Roma

Tredici delitti in 10 anni. Ecco Roma, capitale degli omicidi senza giustizia

Dalla scomparsa del magistrato Paolo Adinolfi, all’enigma di Duilio Saggia Civitelli, nel libro di Fabrizio Peronaci. I delitti di Roma senza colpevoli

di Patrizio J. Macci

Tredici casi di nera accaduti nella Capitale nell’arco temporale che va dal 1990 al 2000: Fabrizio Peronaci giornalista d’inchiesta del Corriere della Sera torna sul luogo del delitto letterario con “Morte di un detective a Ostiense e altri delitti” (edizioni Typimedia).

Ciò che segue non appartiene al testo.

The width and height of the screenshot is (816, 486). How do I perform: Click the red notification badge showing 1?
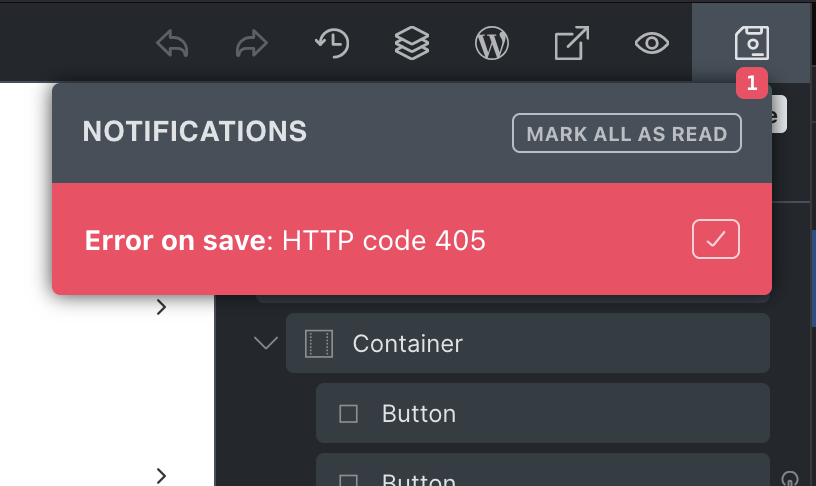point(751,83)
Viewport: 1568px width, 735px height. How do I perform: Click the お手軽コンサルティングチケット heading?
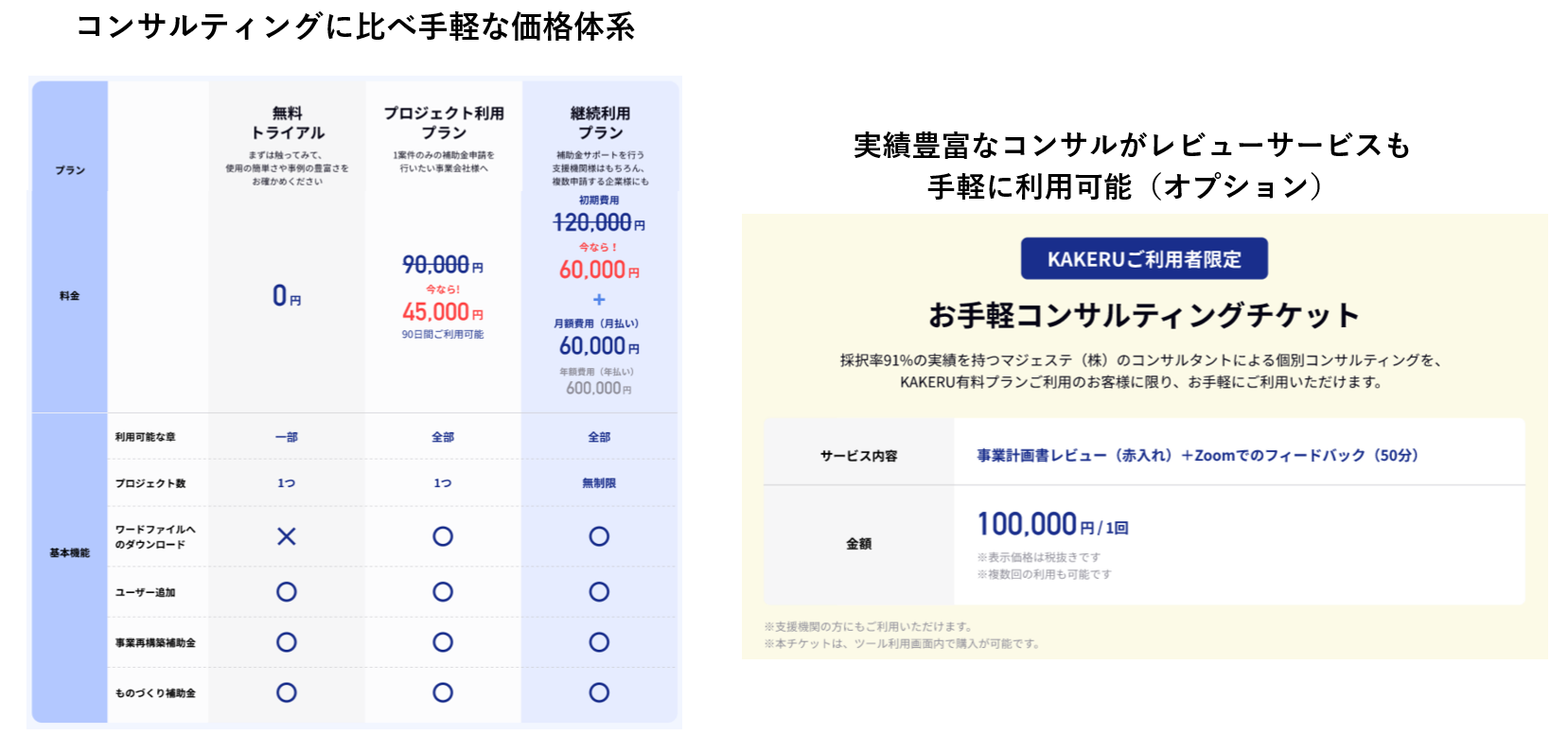pyautogui.click(x=1144, y=315)
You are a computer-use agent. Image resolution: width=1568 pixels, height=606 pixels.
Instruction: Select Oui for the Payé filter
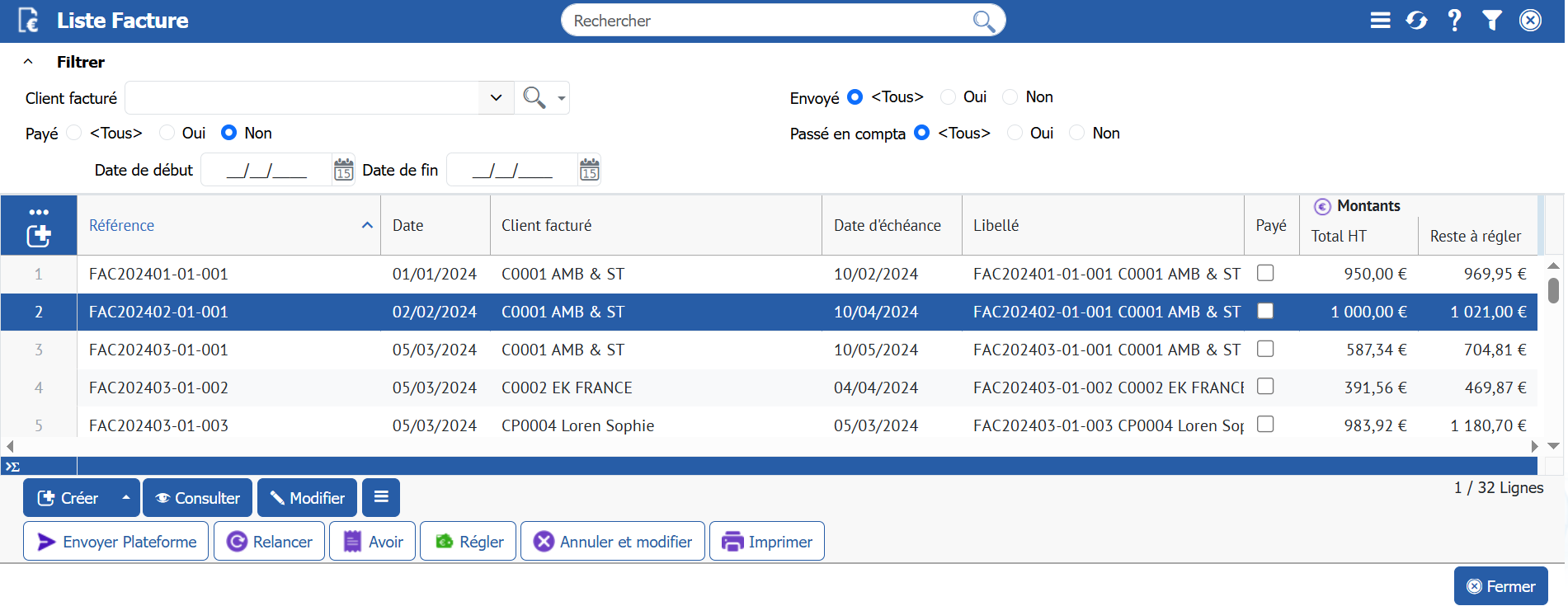point(167,133)
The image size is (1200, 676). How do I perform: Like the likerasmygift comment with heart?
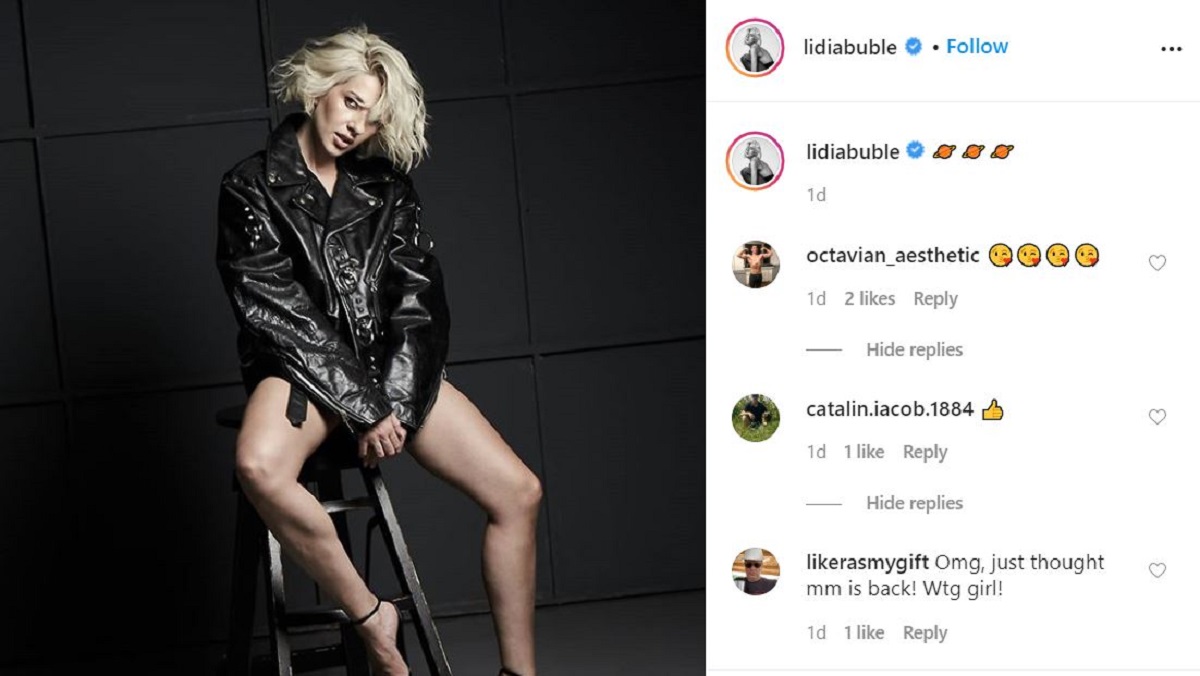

Con il piglio del giornalista antica maniera (analogico) l’autore estrae dall’armadio della cronaca nera omicidi irrisolti ripercorrendo le indagini dell’epoca, raccontando i personaggi e metodi di investigazione che, anche se lontani solo un ventennio, letti con gli occhi e i metodi attuali sembrano usciti dai racconti di Sherlock Holmes.Peronaci pesca tra casi freddi ormai archiviati che giacciono tra gli scaffali polverosi, per i quali è stato fatto tutto il possibile con gli immancabili errori, sviste, prove che non sono potute entrare nelle inchieste. Gli omicidi diventano il pretesto per sbozzare il ritratto di una città cupa, madre matrigna pronta ad attivare i suoi anticorpi contro “sbirri e giornalisti”.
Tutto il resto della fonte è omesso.